** TASK DATA follows **
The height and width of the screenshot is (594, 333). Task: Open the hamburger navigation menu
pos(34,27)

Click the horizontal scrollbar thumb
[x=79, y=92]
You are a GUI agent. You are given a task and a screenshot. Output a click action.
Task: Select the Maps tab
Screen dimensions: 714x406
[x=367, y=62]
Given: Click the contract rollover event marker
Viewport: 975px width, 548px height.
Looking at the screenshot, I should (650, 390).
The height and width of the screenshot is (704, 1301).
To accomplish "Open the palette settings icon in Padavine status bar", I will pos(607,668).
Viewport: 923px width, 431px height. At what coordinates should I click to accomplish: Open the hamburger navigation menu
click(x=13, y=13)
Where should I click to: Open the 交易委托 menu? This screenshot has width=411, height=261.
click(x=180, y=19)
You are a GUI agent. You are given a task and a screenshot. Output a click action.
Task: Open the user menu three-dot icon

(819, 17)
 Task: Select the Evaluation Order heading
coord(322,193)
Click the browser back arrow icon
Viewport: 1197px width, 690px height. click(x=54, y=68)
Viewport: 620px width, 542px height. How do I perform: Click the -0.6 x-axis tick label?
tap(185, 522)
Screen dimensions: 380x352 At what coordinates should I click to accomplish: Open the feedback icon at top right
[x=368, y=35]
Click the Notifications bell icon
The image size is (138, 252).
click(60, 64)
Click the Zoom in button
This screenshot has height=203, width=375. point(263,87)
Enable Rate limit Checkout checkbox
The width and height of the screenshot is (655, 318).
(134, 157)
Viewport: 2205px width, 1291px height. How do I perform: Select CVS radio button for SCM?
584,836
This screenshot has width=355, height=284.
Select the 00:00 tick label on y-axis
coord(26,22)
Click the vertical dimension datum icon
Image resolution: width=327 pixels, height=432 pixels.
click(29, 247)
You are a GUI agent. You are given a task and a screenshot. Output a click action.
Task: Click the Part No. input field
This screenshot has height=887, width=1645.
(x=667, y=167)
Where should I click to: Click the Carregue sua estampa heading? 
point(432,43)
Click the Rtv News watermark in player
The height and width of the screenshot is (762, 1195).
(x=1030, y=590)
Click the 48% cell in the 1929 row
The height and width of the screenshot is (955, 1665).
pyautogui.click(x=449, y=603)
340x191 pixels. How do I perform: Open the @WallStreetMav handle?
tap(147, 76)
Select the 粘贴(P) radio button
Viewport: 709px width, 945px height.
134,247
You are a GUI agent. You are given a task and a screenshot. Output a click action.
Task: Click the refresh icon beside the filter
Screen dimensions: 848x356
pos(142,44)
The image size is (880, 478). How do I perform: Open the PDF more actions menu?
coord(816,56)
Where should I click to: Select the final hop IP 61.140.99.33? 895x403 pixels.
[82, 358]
** End of TASK DATA **
Your task is to retype all the records above with nothing left out.

The height and width of the screenshot is (594, 333). Task: Open the hamburger navigation menu
pos(34,27)

Click the horizontal scrollbar thumb
[x=79, y=92]
You are a GUI agent. You are given a task and a screenshot. Output a click action.
Task: Select the Maps tab
Screen dimensions: 714x406
[x=367, y=62]
Given: Click the contract rollover event marker
Viewport: 975px width, 548px height.
Looking at the screenshot, I should (650, 390).
The height and width of the screenshot is (704, 1301).
To accomplish "Open the palette settings icon in Padavine status bar", I will pos(607,668).
Viewport: 923px width, 431px height. At what coordinates should I click to accomplish: Open the hamburger navigation menu
click(x=13, y=13)
Where should I click to: Open the 交易委托 menu? This screenshot has width=411, height=261.
click(x=180, y=19)
You are a GUI agent. You are given a task and a screenshot. Output a click action.
Task: Open the user menu three-dot icon

(819, 17)
 Task: Select the Evaluation Order heading
coord(322,193)
Click the browser back arrow icon
Viewport: 1197px width, 690px height. click(x=54, y=68)
Viewport: 620px width, 542px height. How do I perform: Click the -0.6 x-axis tick label?
tap(185, 522)
Screen dimensions: 380x352 At what coordinates should I click to accomplish: Open the feedback icon at top right
[x=368, y=35]
Click the Notifications bell icon
The image size is (138, 252).
click(60, 64)
Click the Zoom in button
This screenshot has height=203, width=375. point(263,87)
Enable Rate limit Checkout checkbox
The width and height of the screenshot is (655, 318).
(134, 157)
Viewport: 2205px width, 1291px height. How do I perform: Select CVS radio button for SCM?
584,836
This screenshot has width=355, height=284.
Select the 00:00 tick label on y-axis
coord(26,22)
Click the vertical dimension datum icon
Image resolution: width=327 pixels, height=432 pixels.
click(29, 247)
You are a GUI agent. You are given a task and a screenshot. Output a click action.
Task: Click the Part No. input field
This screenshot has height=887, width=1645.
(x=667, y=167)
Where should I click to: Click the Carregue sua estampa heading? 
point(432,43)
Click the Rtv News watermark in player
The height and width of the screenshot is (762, 1195).
(x=1030, y=590)
Click the 48% cell in the 1929 row
The height and width of the screenshot is (955, 1665).
pyautogui.click(x=449, y=603)
340x191 pixels. How do I perform: Open the @WallStreetMav handle?
tap(147, 76)
Select the 粘贴(P) radio button
Viewport: 709px width, 945px height.
134,247
You are a GUI agent. You are given a task and a screenshot. Output a click action.
Task: Click the refresh icon beside the filter
Screen dimensions: 848x356
pos(142,44)
The image size is (880, 478). How do I perform: Open the PDF more actions menu?
coord(816,56)
Where should I click to: Select the final hop IP 61.140.99.33? 895x403 pixels.
[82, 358]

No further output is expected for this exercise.